Work instructions: At the line with "Imagens Prints da tela (71, 627)", start repeating the data, and continue line by line through the final line, exactly.

Data supplied:
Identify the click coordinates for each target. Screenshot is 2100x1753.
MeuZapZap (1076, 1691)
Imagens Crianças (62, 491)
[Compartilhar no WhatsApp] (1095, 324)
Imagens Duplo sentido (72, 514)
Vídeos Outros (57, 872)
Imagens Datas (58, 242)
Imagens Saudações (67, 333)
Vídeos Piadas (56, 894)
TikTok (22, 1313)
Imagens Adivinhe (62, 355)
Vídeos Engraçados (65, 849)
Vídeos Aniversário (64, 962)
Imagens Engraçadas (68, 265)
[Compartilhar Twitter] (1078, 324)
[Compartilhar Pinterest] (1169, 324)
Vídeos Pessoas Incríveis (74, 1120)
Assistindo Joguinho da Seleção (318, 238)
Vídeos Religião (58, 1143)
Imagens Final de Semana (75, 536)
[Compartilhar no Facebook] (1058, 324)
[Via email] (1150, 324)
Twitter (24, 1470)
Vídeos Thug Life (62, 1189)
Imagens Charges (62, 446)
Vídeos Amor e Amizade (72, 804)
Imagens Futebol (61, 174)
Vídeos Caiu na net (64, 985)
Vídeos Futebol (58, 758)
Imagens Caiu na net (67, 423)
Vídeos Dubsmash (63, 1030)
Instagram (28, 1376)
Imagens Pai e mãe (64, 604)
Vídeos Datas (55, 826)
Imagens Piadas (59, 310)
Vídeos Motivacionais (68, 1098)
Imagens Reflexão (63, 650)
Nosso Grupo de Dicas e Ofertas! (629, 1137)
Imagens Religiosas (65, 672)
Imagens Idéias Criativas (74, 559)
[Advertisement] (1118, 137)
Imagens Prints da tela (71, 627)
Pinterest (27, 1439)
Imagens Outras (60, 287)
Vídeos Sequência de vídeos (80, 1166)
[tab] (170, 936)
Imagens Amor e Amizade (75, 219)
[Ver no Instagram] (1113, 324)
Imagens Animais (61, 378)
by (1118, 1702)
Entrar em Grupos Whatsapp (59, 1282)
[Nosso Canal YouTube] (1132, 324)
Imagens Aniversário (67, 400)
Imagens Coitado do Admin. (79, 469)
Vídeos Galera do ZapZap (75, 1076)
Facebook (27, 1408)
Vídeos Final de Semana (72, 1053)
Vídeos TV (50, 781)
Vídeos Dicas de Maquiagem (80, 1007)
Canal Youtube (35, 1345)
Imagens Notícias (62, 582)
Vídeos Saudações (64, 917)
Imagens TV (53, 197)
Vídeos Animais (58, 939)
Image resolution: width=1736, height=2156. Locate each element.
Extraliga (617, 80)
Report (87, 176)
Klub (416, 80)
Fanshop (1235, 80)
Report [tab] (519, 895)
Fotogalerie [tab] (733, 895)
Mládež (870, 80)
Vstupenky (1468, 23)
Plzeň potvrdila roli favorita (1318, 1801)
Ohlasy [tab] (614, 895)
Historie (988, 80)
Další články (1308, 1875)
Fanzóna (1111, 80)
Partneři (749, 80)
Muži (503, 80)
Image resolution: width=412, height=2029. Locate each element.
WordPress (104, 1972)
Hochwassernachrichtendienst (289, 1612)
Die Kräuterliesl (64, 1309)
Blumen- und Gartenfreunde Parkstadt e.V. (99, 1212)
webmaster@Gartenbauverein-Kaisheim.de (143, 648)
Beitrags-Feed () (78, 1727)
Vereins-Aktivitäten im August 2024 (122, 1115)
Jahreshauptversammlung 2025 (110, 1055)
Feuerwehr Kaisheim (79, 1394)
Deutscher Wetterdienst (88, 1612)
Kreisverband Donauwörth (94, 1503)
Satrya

Exercise output:
Imagens Prints da tela (71, 627)
Pinterest (27, 1439)
Imagens Outras (60, 287)
Vídeos Sequência de vídeos (80, 1166)
[tab] (170, 936)
Imagens Amor e Amizade (75, 219)
[Ver no Instagram] (1113, 324)
Imagens Animais (61, 378)
by (1118, 1702)
Entrar em Grupos Whatsapp (59, 1282)
[Nosso Canal YouTube] (1132, 324)
Imagens Aniversário (67, 400)
Imagens Coitado do Admin. (79, 469)
Vídeos Galera do ZapZap (75, 1076)
Facebook (27, 1408)
Vídeos Final de Semana (72, 1053)
Vídeos TV (50, 781)
Vídeos Dicas de Maquiagem (80, 1007)
Canal Youtube (35, 1345)
Imagens Notícias (62, 582)
Vídeos Saudações (64, 917)
Imagens TV (53, 197)
Vídeos Animais (58, 939)
Image resolution: width=1736, height=2156. Locate each element.
Extraliga (617, 80)
Report (87, 176)
Klub (416, 80)
Fanshop (1235, 80)
Report [tab] (519, 895)
Fotogalerie [tab] (733, 895)
Mládež (870, 80)
Vstupenky (1468, 23)
Plzeň potvrdila roli favorita (1318, 1801)
Ohlasy [tab] (614, 895)
Historie (988, 80)
Další články (1308, 1875)
Fanzóna (1111, 80)
Partneři (749, 80)
Muži (503, 80)
Image resolution: width=412, height=2029. Locate each element.
WordPress (104, 1972)
Hochwassernachrichtendienst (289, 1612)
Die Kräuterliesl (64, 1309)
Blumen- und Gartenfreunde Parkstadt e.V. (99, 1212)
webmaster@Gartenbauverein-Kaisheim.de (143, 648)
Beitrags-Feed () (78, 1727)
Vereins-Aktivitäten im August 2024 (122, 1115)
Jahreshauptversammlung 2025 (110, 1055)
Feuerwehr Kaisheim (79, 1394)
Deutscher Wetterdienst (88, 1612)
Kreisverband Donauwörth (94, 1503)
Satrya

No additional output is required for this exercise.